On Tuesday 19 February 2008 16:44, KOSAKI Motohiro wrote:
> background
> ========================================
> current VM implementation doesn't has limit of # of parallel reclaim.
> when heavy workload, it bring to 2 bad things
>   - heavy lock contention
>   - unnecessary swap out
>
> abount 2 month ago, KAMEZA Hiroyuki proposed the patch of page
> reclaim throttle and explain it improve reclaim time.
> 	http://marc.info/?l=linux-mm&m=119667465917215&w=2
>
> but unfortunately it works only memcgroup reclaim.
> Today, I implement it again for support global reclaim and mesure it.
>
>
> test machine, method and result
> ==================================================
> <test machine>
> 	CPU:  IA64 x8
> 	MEM:  8GB
> 	SWAP: 2GB
>
> <test method>
> 	got hackbench from
> 		http://people.redhat.com/mingo/cfs-scheduler/tools/hackbench.c
>
> 	$ /usr/bin/time hackbench 120 process 1000
>
> 	this parameter mean consume all physical memory and
> 	1GB swap space on my test environment.
>
> <test result (average of 3 times measurement)>
>
> before:
> 	hackbench result:		282.30
> 	/usr/bin/time result
> 		user:			14.16
> 		sys:			1248.47
> 		elapse:			432.93
> 		major fault:		29026
> 	max parallel reclaim tasks:	1298
> 	max consumption time of
> 	 try_to_free_pages():		70394
>
> after:
> 	hackbench result:		30.36
> 	/usr/bin/time result
> 		user:			14.26
> 		sys:			294.44
> 		elapse:			118.01
> 		major fault:		3064
> 	max parallel reclaim tasks:	4
> 	max consumption time of
> 	 try_to_free_pages():		12234
>
>
> conclusion
> =========================================
> this patch improve 3 things.
> 1. reduce unnecessary swap
>    (see above major fault. about 90% reduced)
> 2. improve throughput performance
>    (see above hackbench result. about 90% reduced)
> 3. improve interactive performance.
>    (see above max consumption of try_to_free_pages.
>     about 80% reduced)
> 4. reduce lock contention.
>    (see above sys time. about 80% reduced)
>
>
> Now, we got about 1000% performance improvement of hackbench :)
>
>
>
> foture works
> ==========================================================
>  - more discussion with memory controller guys.

Hi,

Yeah this is definitely needed and a nice result.

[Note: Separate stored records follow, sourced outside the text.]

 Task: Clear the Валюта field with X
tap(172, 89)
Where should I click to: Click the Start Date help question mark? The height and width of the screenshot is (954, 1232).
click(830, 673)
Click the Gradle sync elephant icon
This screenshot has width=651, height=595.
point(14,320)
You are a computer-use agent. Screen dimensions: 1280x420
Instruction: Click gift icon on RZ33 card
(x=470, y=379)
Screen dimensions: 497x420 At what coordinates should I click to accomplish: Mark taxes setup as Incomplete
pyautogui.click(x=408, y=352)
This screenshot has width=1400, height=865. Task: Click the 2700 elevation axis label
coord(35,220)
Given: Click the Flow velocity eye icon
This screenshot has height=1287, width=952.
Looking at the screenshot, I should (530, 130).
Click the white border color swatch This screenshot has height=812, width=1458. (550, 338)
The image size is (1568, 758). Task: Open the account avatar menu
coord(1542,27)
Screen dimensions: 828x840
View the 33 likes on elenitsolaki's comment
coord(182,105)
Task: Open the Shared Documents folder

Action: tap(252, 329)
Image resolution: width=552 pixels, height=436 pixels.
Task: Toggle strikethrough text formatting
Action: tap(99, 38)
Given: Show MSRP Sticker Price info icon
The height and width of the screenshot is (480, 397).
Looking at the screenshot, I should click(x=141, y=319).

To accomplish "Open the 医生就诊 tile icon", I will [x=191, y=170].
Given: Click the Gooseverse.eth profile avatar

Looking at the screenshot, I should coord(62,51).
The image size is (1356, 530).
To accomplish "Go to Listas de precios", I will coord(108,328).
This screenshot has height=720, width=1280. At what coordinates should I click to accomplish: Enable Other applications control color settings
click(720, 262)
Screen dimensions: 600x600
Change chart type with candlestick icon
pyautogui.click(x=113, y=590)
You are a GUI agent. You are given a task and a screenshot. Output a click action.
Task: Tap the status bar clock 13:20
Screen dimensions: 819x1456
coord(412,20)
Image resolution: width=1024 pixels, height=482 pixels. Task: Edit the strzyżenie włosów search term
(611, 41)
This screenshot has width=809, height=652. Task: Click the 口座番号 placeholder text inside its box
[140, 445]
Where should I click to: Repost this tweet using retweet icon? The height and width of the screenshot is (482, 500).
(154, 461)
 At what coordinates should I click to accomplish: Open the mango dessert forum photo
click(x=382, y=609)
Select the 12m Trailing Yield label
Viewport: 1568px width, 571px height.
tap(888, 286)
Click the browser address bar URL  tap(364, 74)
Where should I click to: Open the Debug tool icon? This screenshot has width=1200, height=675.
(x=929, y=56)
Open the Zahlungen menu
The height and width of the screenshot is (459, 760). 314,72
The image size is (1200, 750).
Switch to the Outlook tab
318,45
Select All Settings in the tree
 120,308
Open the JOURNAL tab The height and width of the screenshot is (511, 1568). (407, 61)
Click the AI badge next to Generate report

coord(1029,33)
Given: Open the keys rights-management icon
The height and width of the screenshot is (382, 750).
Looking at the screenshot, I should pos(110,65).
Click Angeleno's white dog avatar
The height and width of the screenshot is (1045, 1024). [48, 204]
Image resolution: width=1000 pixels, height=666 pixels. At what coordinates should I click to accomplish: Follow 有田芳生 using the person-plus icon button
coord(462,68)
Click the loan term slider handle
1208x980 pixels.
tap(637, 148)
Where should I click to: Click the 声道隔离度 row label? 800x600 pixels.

I'm worried about a) placing a global limit on parallelism, and b)
placing a limit on parallelism at all.

I think it should maybe be a per-zone thing...

What happens if you make it a per-zone mutex, and allow just a single
process to reclaim pages from a given zone at a time? I guess that is
going to slow down throughput a little bit in some cases though...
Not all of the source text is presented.